▸ STATED GOAL
Please copy out the entire listing below word for word.

▸ SUPPLIED MATERIAL

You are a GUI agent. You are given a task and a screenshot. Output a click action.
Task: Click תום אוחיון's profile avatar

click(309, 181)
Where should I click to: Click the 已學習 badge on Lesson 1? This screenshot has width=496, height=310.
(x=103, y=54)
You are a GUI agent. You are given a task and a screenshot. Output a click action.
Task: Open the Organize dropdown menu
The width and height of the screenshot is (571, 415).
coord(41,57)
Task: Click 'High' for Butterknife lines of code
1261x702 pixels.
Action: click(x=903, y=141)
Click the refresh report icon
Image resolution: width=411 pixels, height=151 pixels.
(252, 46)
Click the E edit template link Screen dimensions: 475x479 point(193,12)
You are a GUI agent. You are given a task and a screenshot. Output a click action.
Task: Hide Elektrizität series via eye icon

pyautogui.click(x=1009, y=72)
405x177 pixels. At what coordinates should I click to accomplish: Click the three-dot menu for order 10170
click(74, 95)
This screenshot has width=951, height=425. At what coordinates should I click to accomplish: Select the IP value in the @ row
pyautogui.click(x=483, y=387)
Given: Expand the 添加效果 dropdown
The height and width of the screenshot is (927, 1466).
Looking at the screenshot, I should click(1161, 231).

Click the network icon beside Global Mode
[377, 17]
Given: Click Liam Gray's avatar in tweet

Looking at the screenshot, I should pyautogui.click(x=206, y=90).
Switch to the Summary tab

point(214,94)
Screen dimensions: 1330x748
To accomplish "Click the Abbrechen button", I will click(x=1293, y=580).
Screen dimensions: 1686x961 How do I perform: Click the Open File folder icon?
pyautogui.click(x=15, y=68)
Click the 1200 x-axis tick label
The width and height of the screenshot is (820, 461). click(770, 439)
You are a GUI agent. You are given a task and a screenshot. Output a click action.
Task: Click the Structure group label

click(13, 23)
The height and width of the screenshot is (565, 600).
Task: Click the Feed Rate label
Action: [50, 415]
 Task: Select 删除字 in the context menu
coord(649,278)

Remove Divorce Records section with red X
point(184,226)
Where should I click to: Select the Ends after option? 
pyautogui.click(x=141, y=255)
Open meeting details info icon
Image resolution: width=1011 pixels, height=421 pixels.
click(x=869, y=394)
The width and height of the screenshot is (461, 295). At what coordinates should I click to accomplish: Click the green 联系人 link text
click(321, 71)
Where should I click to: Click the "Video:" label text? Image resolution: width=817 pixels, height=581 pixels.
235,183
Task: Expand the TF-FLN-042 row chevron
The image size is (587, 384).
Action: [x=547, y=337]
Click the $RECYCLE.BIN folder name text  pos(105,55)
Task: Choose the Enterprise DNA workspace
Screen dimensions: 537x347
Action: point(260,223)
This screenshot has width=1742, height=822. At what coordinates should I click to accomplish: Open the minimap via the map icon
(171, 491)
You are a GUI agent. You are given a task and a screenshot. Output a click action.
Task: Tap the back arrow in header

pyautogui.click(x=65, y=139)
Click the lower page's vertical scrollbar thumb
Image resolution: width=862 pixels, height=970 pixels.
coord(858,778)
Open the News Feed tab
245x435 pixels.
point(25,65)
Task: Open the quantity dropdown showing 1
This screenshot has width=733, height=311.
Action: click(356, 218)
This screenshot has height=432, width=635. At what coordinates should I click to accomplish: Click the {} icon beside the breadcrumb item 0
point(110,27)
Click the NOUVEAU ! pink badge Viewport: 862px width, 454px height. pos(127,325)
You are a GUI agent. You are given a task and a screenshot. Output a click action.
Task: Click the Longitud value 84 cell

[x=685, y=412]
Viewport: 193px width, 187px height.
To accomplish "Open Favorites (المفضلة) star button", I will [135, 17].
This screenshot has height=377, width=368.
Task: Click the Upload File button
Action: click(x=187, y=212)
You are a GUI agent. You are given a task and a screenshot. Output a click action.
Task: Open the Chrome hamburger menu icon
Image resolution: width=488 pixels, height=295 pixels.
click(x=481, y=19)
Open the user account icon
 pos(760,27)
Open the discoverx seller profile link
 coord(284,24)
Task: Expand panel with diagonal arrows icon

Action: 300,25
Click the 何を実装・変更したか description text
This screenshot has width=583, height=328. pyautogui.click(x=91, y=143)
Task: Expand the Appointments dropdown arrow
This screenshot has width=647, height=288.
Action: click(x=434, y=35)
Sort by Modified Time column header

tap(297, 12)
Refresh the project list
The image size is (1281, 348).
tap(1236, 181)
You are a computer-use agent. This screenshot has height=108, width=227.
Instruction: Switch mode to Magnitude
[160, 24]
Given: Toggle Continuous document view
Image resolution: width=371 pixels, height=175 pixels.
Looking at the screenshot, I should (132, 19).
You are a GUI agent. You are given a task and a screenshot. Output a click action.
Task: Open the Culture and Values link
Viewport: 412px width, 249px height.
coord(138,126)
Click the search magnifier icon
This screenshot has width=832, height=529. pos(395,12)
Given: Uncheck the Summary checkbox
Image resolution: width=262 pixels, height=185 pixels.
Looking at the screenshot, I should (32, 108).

▸ TASK RESULT
You are a GUI agent. You are given a task and a screenshot. Output a click action.
Task: Click תום אוחיון's profile avatar

click(309, 181)
Where should I click to: Click the 已學習 badge on Lesson 1? This screenshot has width=496, height=310.
(x=103, y=54)
You are a GUI agent. You are given a task and a screenshot. Output a click action.
Task: Open the Organize dropdown menu
The width and height of the screenshot is (571, 415).
coord(41,57)
Task: Click 'High' for Butterknife lines of code
1261x702 pixels.
Action: click(x=903, y=141)
Click the refresh report icon
Image resolution: width=411 pixels, height=151 pixels.
(252, 46)
Click the E edit template link Screen dimensions: 475x479 point(193,12)
You are a GUI agent. You are given a task and a screenshot. Output a click action.
Task: Hide Elektrizität series via eye icon

pyautogui.click(x=1009, y=72)
405x177 pixels. At what coordinates should I click to accomplish: Click the three-dot menu for order 10170
click(74, 95)
This screenshot has width=951, height=425. At what coordinates should I click to accomplish: Select the IP value in the @ row
pyautogui.click(x=483, y=387)
Given: Expand the 添加效果 dropdown
The height and width of the screenshot is (927, 1466).
Looking at the screenshot, I should click(1161, 231).

Click the network icon beside Global Mode
[377, 17]
Given: Click Liam Gray's avatar in tweet

Looking at the screenshot, I should pyautogui.click(x=206, y=90).
Switch to the Summary tab

point(214,94)
Screen dimensions: 1330x748
To accomplish "Click the Abbrechen button", I will click(x=1293, y=580).
Screen dimensions: 1686x961 How do I perform: Click the Open File folder icon?
pyautogui.click(x=15, y=68)
Click the 1200 x-axis tick label
The width and height of the screenshot is (820, 461). click(770, 439)
You are a GUI agent. You are given a task and a screenshot. Output a click action.
Task: Click the Structure group label

click(13, 23)
The height and width of the screenshot is (565, 600).
Task: Click the Feed Rate label
Action: [50, 415]
 Task: Select 删除字 in the context menu
coord(649,278)

Remove Divorce Records section with red X
point(184,226)
Where should I click to: Select the Ends after option? 
pyautogui.click(x=141, y=255)
Open meeting details info icon
Image resolution: width=1011 pixels, height=421 pixels.
click(x=869, y=394)
The width and height of the screenshot is (461, 295). At what coordinates should I click to accomplish: Click the green 联系人 link text
click(321, 71)
Where should I click to: Click the "Video:" label text? Image resolution: width=817 pixels, height=581 pixels.
235,183
Task: Expand the TF-FLN-042 row chevron
The image size is (587, 384).
Action: [x=547, y=337]
Click the $RECYCLE.BIN folder name text  pos(105,55)
Task: Choose the Enterprise DNA workspace
Screen dimensions: 537x347
Action: point(260,223)
This screenshot has width=1742, height=822. At what coordinates should I click to accomplish: Open the minimap via the map icon
(171, 491)
You are a GUI agent. You are given a task and a screenshot. Output a click action.
Task: Tap the back arrow in header

pyautogui.click(x=65, y=139)
Click the lower page's vertical scrollbar thumb
Image resolution: width=862 pixels, height=970 pixels.
coord(858,778)
Open the News Feed tab
245x435 pixels.
point(25,65)
Task: Open the quantity dropdown showing 1
This screenshot has width=733, height=311.
Action: click(356, 218)
This screenshot has height=432, width=635. At what coordinates should I click to accomplish: Click the {} icon beside the breadcrumb item 0
point(110,27)
Click the NOUVEAU ! pink badge Viewport: 862px width, 454px height. pos(127,325)
You are a GUI agent. You are given a task and a screenshot. Output a click action.
Task: Click the Longitud value 84 cell

[x=685, y=412]
Viewport: 193px width, 187px height.
To accomplish "Open Favorites (المفضلة) star button", I will [135, 17].
This screenshot has height=377, width=368.
Task: Click the Upload File button
Action: click(x=187, y=212)
You are a GUI agent. You are given a task and a screenshot. Output a click action.
Task: Open the Chrome hamburger menu icon
Image resolution: width=488 pixels, height=295 pixels.
click(x=481, y=19)
Open the user account icon
 pos(760,27)
Open the discoverx seller profile link
 coord(284,24)
Task: Expand panel with diagonal arrows icon

Action: 300,25
Click the 何を実装・変更したか description text
This screenshot has width=583, height=328. pyautogui.click(x=91, y=143)
Task: Expand the Appointments dropdown arrow
This screenshot has width=647, height=288.
Action: click(x=434, y=35)
Sort by Modified Time column header

tap(297, 12)
Refresh the project list
The image size is (1281, 348).
tap(1236, 181)
You are a computer-use agent. This screenshot has height=108, width=227.
Instruction: Switch mode to Magnitude
[160, 24]
Given: Toggle Continuous document view
Image resolution: width=371 pixels, height=175 pixels.
Looking at the screenshot, I should (132, 19).
You are a GUI agent. You are given a task and a screenshot. Output a click action.
Task: Open the Culture and Values link
Viewport: 412px width, 249px height.
coord(138,126)
Click the search magnifier icon
This screenshot has width=832, height=529. pos(395,12)
Given: Uncheck the Summary checkbox
Image resolution: width=262 pixels, height=185 pixels.
Looking at the screenshot, I should (32, 108).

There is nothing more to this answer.